Sunday Morning for Sunday 31 March 2013
8:12 Insight: Power Play for Antarctica
New Zealand has long been considered a leading player in Antarctica. But is that set to change? As countries with multi-million dollar budgets set up numerous bases, many are questioning their motives. Are they there for science or for the oil and minerals? On top of that, New Zealand's relationship with the United States has suffered over the past couple of years, with the two allies arguing over plans to protect the Ross Sea. Will the partnership endure? Olivia Wix explores New Zealand's changing role on the ice, and whether it can continue to be a key player.
Produced by Philippa Tolley.
8:40 Elaine Wainwright – Hope in the New Pope
Elaine Wainwright talks to Richard about the challenges facing Pope Francis within the Catholic church and the hope that, in leading by example, he will be a champion of social justice and caring for the environment.
Professor Elaine Wainwright is head of the School of Theology at the University of Auckland.

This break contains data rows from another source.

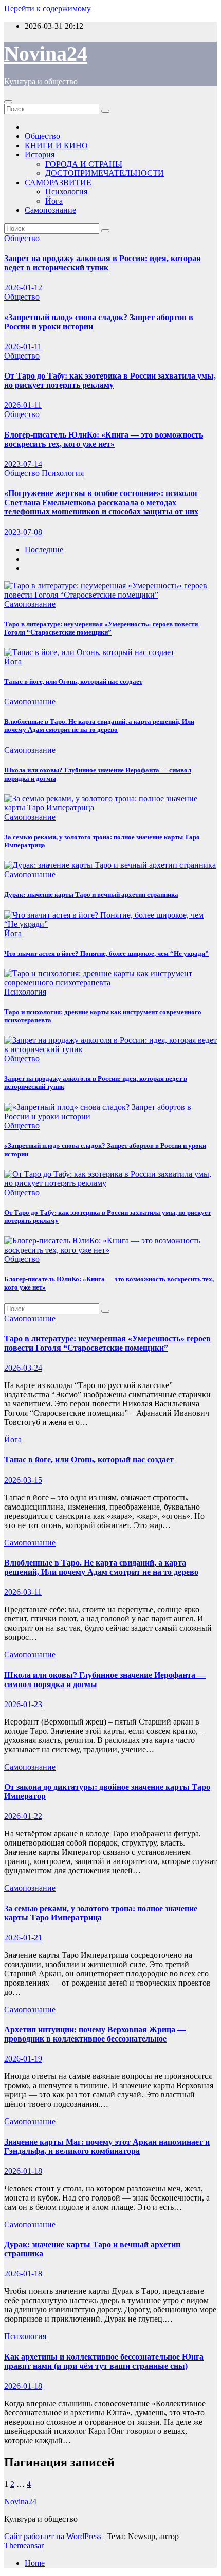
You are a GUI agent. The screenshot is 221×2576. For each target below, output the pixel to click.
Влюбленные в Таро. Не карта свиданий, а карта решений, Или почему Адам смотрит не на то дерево (99, 726)
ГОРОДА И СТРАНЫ (83, 164)
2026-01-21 (23, 1937)
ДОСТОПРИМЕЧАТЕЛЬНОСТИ (104, 173)
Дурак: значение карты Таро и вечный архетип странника (91, 894)
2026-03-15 (23, 1480)
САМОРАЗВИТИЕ (58, 182)
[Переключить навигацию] (8, 101)
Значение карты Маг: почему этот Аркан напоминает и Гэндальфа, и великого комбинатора (107, 2146)
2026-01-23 (23, 1704)
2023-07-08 (23, 532)
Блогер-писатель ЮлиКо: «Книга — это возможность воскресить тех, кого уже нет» (103, 439)
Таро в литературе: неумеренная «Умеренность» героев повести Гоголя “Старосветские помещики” (101, 628)
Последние (44, 549)
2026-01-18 (23, 2171)
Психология (66, 191)
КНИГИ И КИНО (56, 145)
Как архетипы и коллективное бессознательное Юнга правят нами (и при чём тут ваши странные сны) (104, 2361)
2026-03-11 (23, 1592)
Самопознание (50, 210)
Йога (54, 200)
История (39, 154)
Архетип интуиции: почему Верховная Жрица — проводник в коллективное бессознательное (95, 2034)
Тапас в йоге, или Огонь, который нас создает (73, 681)
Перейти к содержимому (47, 8)
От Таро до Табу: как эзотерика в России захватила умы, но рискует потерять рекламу (110, 380)
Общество (42, 136)
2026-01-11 (23, 346)
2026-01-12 (23, 287)
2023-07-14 (23, 464)
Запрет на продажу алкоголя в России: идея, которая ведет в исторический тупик (102, 263)
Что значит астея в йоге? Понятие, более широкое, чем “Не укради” (106, 953)
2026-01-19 (23, 2058)
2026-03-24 (23, 1367)
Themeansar (24, 2545)
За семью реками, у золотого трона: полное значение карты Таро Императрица (100, 1913)
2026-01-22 (23, 1816)
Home (35, 2563)
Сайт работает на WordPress (53, 2536)
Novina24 (45, 53)
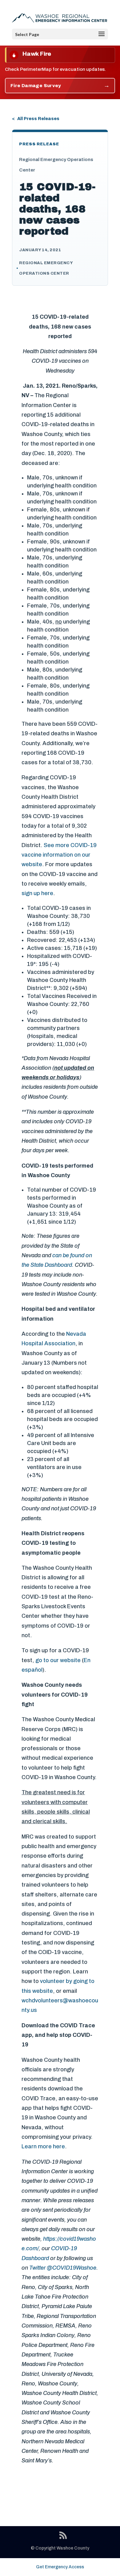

Why are the media here welcoming a one-stop shop to hold them all accountable, while overseas attempts to impose beefed-up watchdogs have caused a huge fuss? Mediawatch also look at how the media marked 10 years since the start of war in Iraq, why BBC TV news is vanishing for free-to-air viewers -- and some recent stories which mixed fact and fiction.
Produced and presented by Colin Peacock and Jeremy Rose.
9.40 Brian Turner – Spirit of the Land
New Zealand writer and poet Brian Turner talks to Richard about what makes his spirit soar – and reads some of his poems.
10:06 Ideas: Invented Languages
Esperanto is undoubtedly the best known and most successful invented language but it’s far from the only one. Richard Langston talks to Arika Okrent who lists 500 of them in her book ‘In the Land of Invented Langauges’; and Jeremy Rose speaks to John Quijada the American inventor of Ithkuil, a language that has developed a devoted following in Russia, and David Ryan, a member of the New Zealand Esperanto Association.
Produced by Jeremy Rose
10.55 Today’s Track
Submarine Bells, from the album of the same name, by NZ band The Chills. (Slash Records)
11.05 Down the List
Where does the real power in New Zealand lie? That’s right, with a bunch of bureaucrats, underlings, officials, and lowly-ranked list MPs that you and I have never heard of. Whether it’s in sport, politics, commerce, education or the arts, the only way to find out what’s really going on in this country is by going ... Down the List. Written by Dave Armstrong and produced by Radio New Zealand’s Drama department.
11.12 Alain de Botton – Religion for Non-Believers
UK-based writer and philosopher Alain de Botton, is author of Religion for Atheists. He says that atheists can use the experience and insights of religion to build better communities and become better people.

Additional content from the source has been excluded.